L’émergence des aliments végétaux en est une autre: «La demande des consommateurs est là, souligne-t-il. Mais le goût n’est pas encore assez convaincant pour fidéliser les clients et doper la croissance du segment». Selon lui, l’expertise de Chr. Hansen en fermentation permettra d’enrichir la palette des saveurs comme elle l’a fait avec les produits laitiers.
Pour capitaliser sur ces opportunités, en décembre 2022, le PDG a dévoilé un projet de fusion avec Novozymes, producteur d’enzymes, qui serait le plus gros rapprochement de l’histoire du Danemark. «On veut rapprocher deux plateformes très complémentaires: Chr. Hansen, leader des solutions microbiennes, et Novozymes, leader des solutions enzymatiques», résume-t-il. L’idée? Créer «une entreprise de bioscience unique en son genre». L’opération devrait être finalisée d’ici fin 2023, juste à temps pour les 150 ans de Chr. Hansen. Elle a été approuvée par les actionnaires des deux entités en mars; c’est désormais aux autorités de surveillance de donner leur feu vert.

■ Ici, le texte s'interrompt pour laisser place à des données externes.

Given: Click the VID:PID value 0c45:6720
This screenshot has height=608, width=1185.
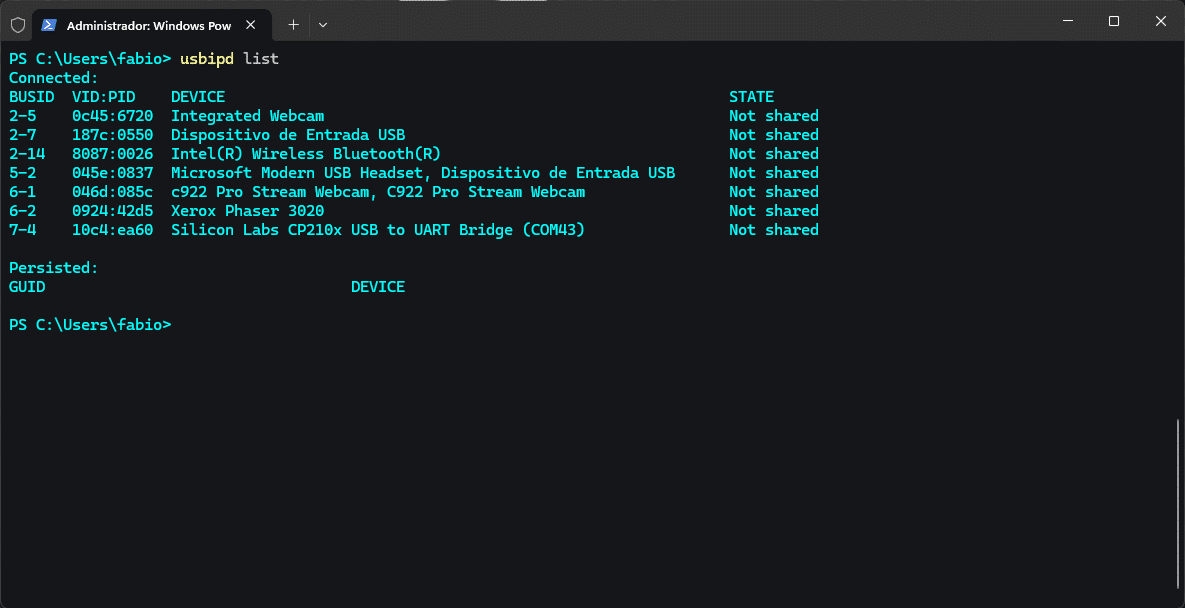Looking at the screenshot, I should coord(110,115).
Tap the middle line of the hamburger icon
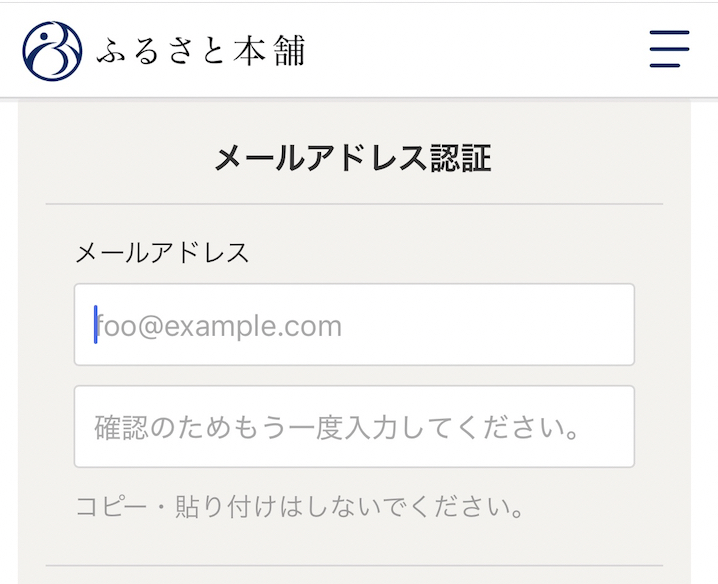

Pour Mauricio Graber, l’engagement climatique des deux entreprises constitue une autre source de synergie. «Nous nous trouvons à un moment charnière, souligne-t-il. Nous devons imaginer un système alimentaire durable, de la ferme à l’assiette, qui permette de produire davantage et de nourrir la population mondiale. Mais il faut le faire de façon durable et naturelle, en utilisant le moins de ressources possible», ajoute-t-il. S’il a raison, les enzymes et les microbes pourraient, malgré leur petite taille, aider l’humanité à surmonter le plus colossal des défis.